Population coverage analysis
The epitopes’ collective coverage was predicted to be 89.42% of the populace. Notably, the assessment of MHC class II allele coverage was restricted due to the employed tool’s incomplete forecast of most alleles. Hence, the real population coverage of MHC class II alleles is anticipated to surpass the current prediction.
Design of vaccine candidate
The sequence of vaccine candidate (shown in Figure 4A) adhered to a specific design, incorporating diverse elements. The sequence was initiated with an EAAAK linker, which functioned as a spacer region. It also augments the stability and immunogenicity of the construct. Integrating B-cell epitopes into the sequence was facilitated using stability and flexibility-inducing linkers, GPGPG. The linkers were instrumental in preserving the epitopes’ structural stability and promoting their pliability. The MHC-II-restricting epitopes were also conjugated with the GPGPG linkers that featured a disulfide cleavage site, thereby enabling the accurate presentation of the epitopes via MHC class I molecules. The MHC-II-specific epitopes were conjugated with linkers with a disulfide cleavage site designated as AAY, facilitating their optimal display by MHC class II molecules. The sequence was finalized by incorporating histidine tags, which have the potential to facilitate the purification and detection procedures of the construct.
Figure 4 The designed vaccine construct and its characteristics. (A) The final vaccine construct; (B) PSIPRED annotation of the secondary structure indicating helices (pink), coils (gray), and sheets (yellow); (C) MEMSTAT prediction of vaccine localization in the cell by amino acids; (D) MEMSTAT depiction of vaccine localization in the cell; (E) disorder prediction by amino acids; (F) The RAMA plot; and (G) 3D vaccine construct refined by Galaxy REFINE.

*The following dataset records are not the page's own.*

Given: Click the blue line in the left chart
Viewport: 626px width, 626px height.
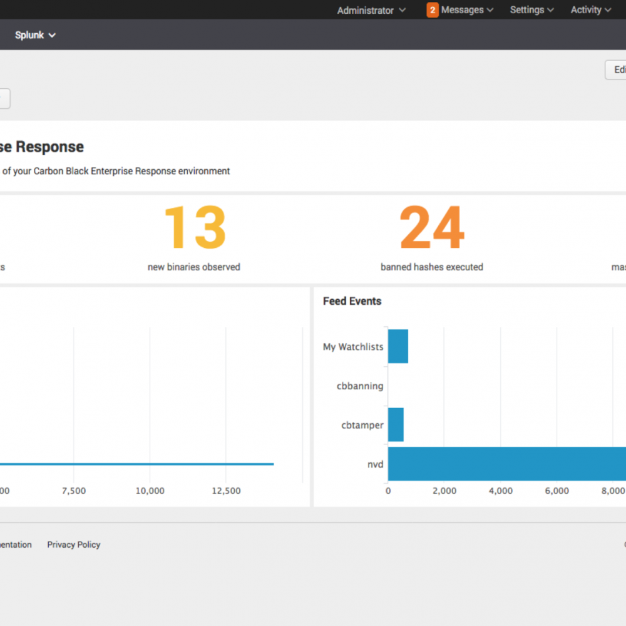Looking at the screenshot, I should [x=138, y=464].
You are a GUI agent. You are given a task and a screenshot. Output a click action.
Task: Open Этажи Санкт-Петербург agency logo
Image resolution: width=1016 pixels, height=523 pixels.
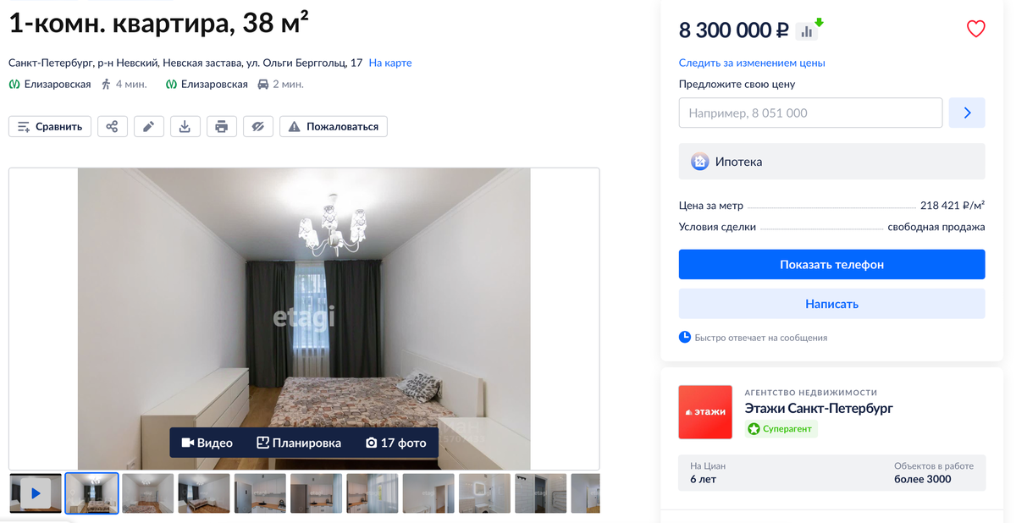pyautogui.click(x=705, y=412)
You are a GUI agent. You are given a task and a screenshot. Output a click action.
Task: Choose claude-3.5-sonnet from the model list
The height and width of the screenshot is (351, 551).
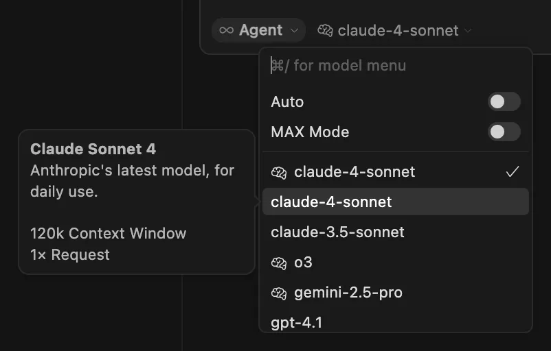pos(395,232)
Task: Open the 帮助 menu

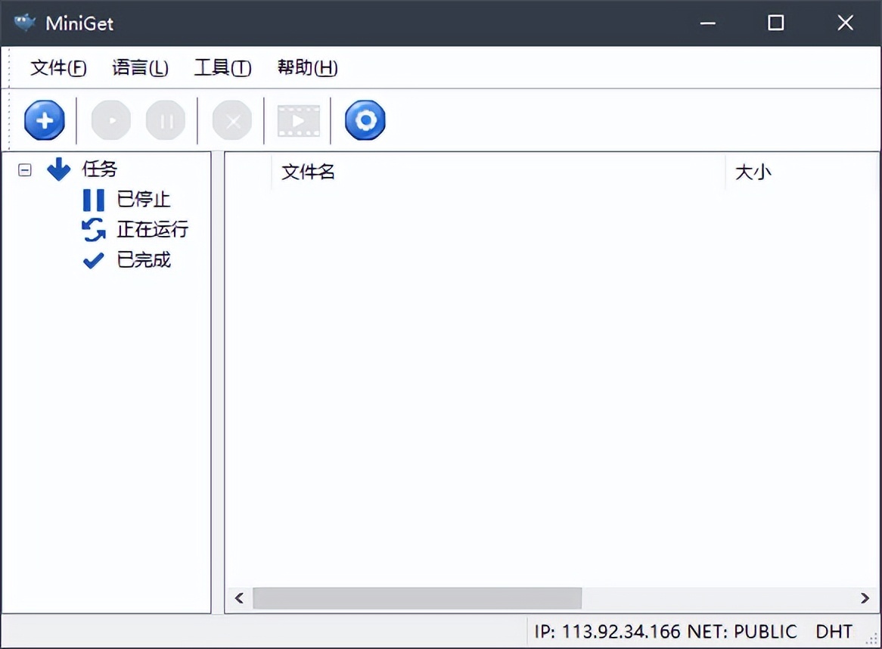Action: 306,67
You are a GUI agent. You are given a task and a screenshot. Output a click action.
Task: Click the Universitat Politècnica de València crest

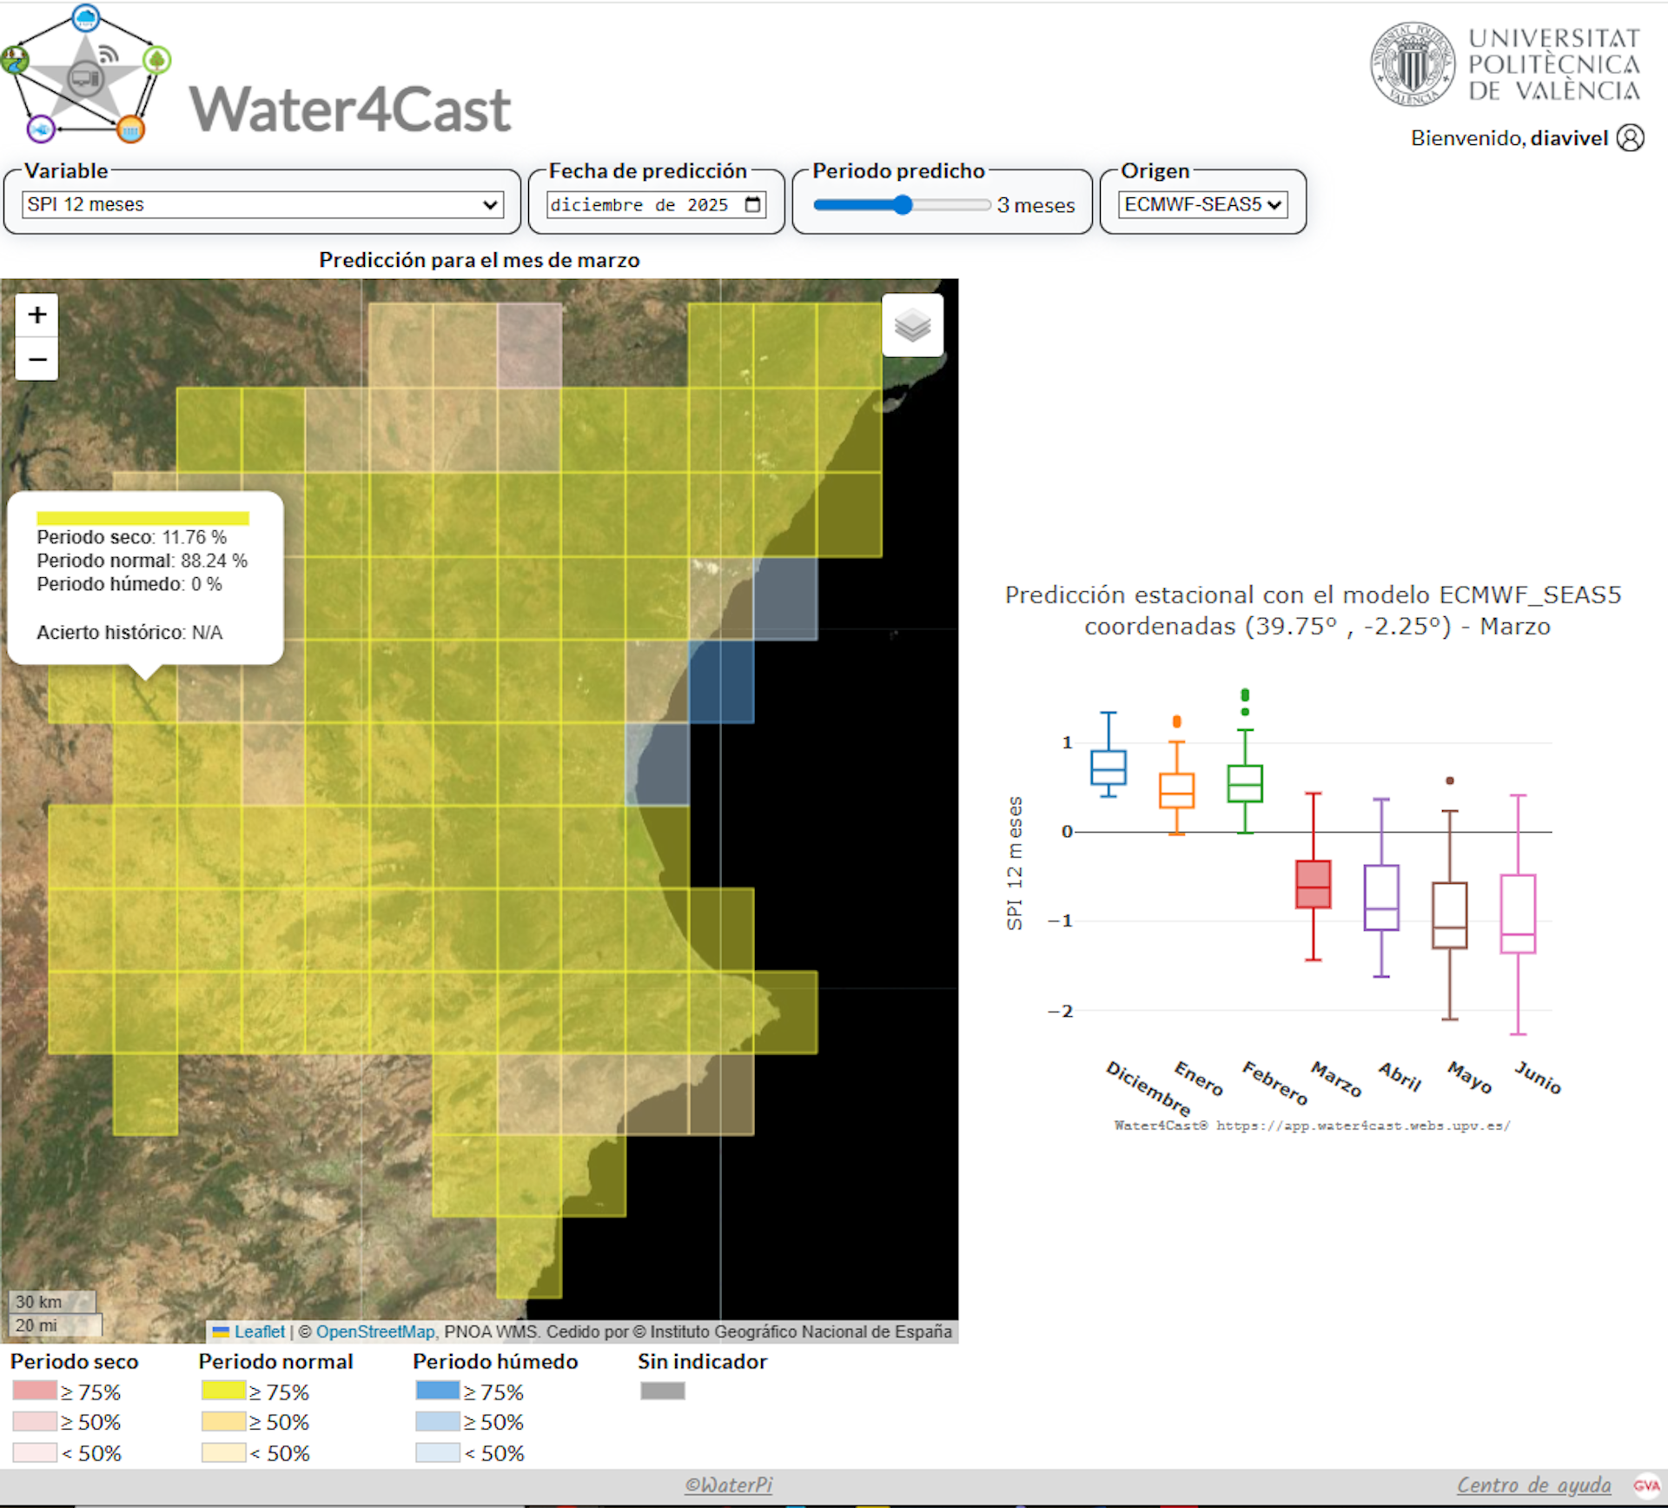(x=1412, y=64)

Immunogenicity and physiochemical assessments
The vaccine construct exhibited significant antigenicity, as evidenced by a score of 0.8742, which suggests its capacity to elicit an immune response. Additionally, it was shown to be non-toxic and nonallergenic, proving its safety profile. The design consisted of 395 amino acids and was anticipated to be electrically neutral at an isoelectric point of 5.41. The vaccine candidate showed an estimated half-life of 1 h in human reticulocytes, indicating stability and predicting quick bodily removal after delivery. Additionally, the vaccine construct’s solubility was shown with a score of 0.637, consistent with its anticipated hydrophilic nature. This attribute proves the construct’s capacity to dissolve and disperse in aqueous settings. Supplementary Table S4 provides further information about the remaining physicochemical properties of the vaccine construct, enhancing the thoroughness of the composition and behavior study.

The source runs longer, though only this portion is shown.